Entrevisté a varios curas en aquellos años y todos ellos siempre supieron que yo era agnóstico. Hablé con Stoffel, con Leyendecker, con Trucco, con Galetto, con Serra, con Arancedo, pero con el que más hablé, con el que más me peleé, con el que más me divertí y con el que fui más amigo fue con Atilio Rosso. La primera entrevista la hicimos en la redacción del diario y nos peleamos como perro y gato. Y para asombro de muchos, la entrevista salió en esos términos. Después nos fuimos entendiendo. Pero sobre todo, nos fuimos haciendo amigos. La amistad incluía afecto, pero no eludía momentos de discusión, porque Atilio era entre otra cosas «un cura chinchudo y camorrero», como me gustaba decirle. Tomábamos café en el bar y comentábamos los chismes políticos del día a día. Uno o dos sábados al mes almorzábamos mano a mano en el comedor del hotel donde se alojaba. Durante años, una vez al mes por lo menos nos juntábamos en la quinta de Monte Vera asado y vino de por medio. En la mesa, otro de los invitados infaltables era Maurer. Cura incorregible. Todos sus invitados éramos ateos o agnósticos. Le encantaba ese juego. Nos sentaba en la mesa, nos servía el mejor asado y los mejores vinos y apenas empezaba la conversación nos acusaba por defender el aborto, o por estar en contra de la enseñanza religiosa, o por no ir a misa o por divorciados. La cuestión era pelear. Y por supuesto que peleábamos. El cura era un personaje. No se privaba de criticar a la Iglesia Católica, pero ese era un lujo que se permitía él, porque apenas alguno de nosotros insinuábamos alguna crítica se nos ponía de punta.

 

VI

Después estaba su humor de piamontés y su generosidad y su coherencia como hombre y como cristiano. Lo extraño al cura, lo extraño mucho.
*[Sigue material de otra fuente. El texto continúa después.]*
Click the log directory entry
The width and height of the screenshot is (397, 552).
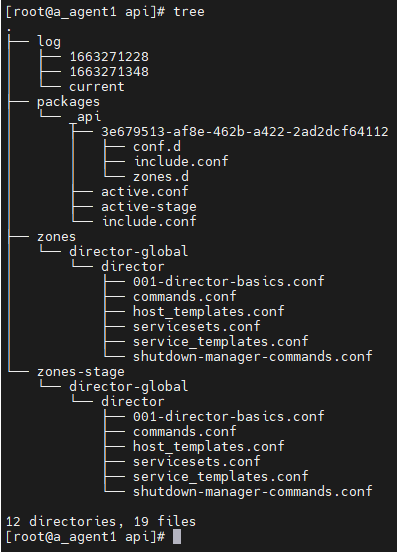[49, 42]
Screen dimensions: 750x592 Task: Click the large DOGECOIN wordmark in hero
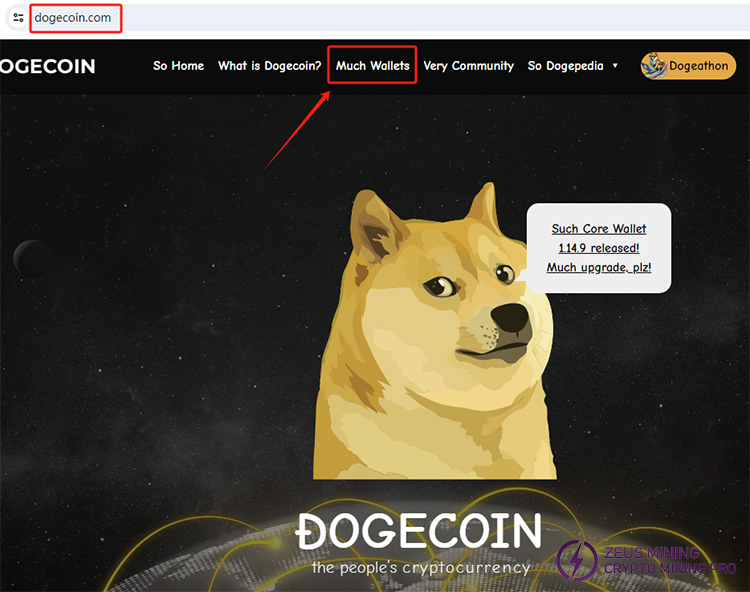click(x=419, y=531)
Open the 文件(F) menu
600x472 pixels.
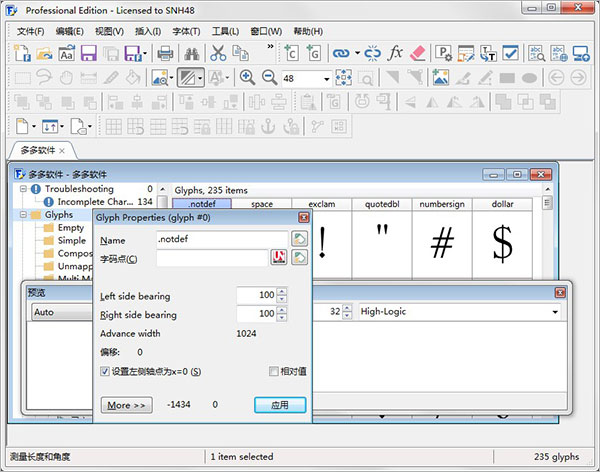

Murió antes de que hubiera un papa argentino. Me imagino cómo nos hubiéramos peleado. Lo velaron en el Colegio Mayor de calle San Jerónimo. Recuerdo otro cura que lo fue a despedir muy apenado, un cura con el que discutían duro, pero siempre se amigaban. Me acuerdo que ese cura alguna vez me reprochó que anduviera tan «uña y carne» con Atilio. Y me acuerdo que yo le dije: «Mire padre, yo en peleas de curas y peleas de mujeres, no me meto». Y se rio y terminamos compartiendo un vino. Fue en el velorio de Atilio que estuve con Obeid, que se conocía con el cura desde los tiempos del Ateneo, una relación de años signada por el afecto y las riñas como corresponde en esta vida cuando la gente es sincera y las pasiones son auténticas. Fue esa noche, y vaya uno a saber por qué, que Jorge me dijo después de felicitarme por la nota que escribí recordándolo a Atilio: «Una sola cosa te pido a vos que sé que me querés a pesar de todo: que cuando me muera escribas vos la nota en el diario». En esos momentos Jorge estaba tan sano como yo y sus probabilidades de muerte eran tan lejanas como las de cualquier persona sana. Sinceramente no sé por qué me dijo eso, por qué se le ocurrió decirlo. Jorge murió cuatro años después y por supuesto escribí una nota recordando al amigo que nunca voté pero al que respeté siempre.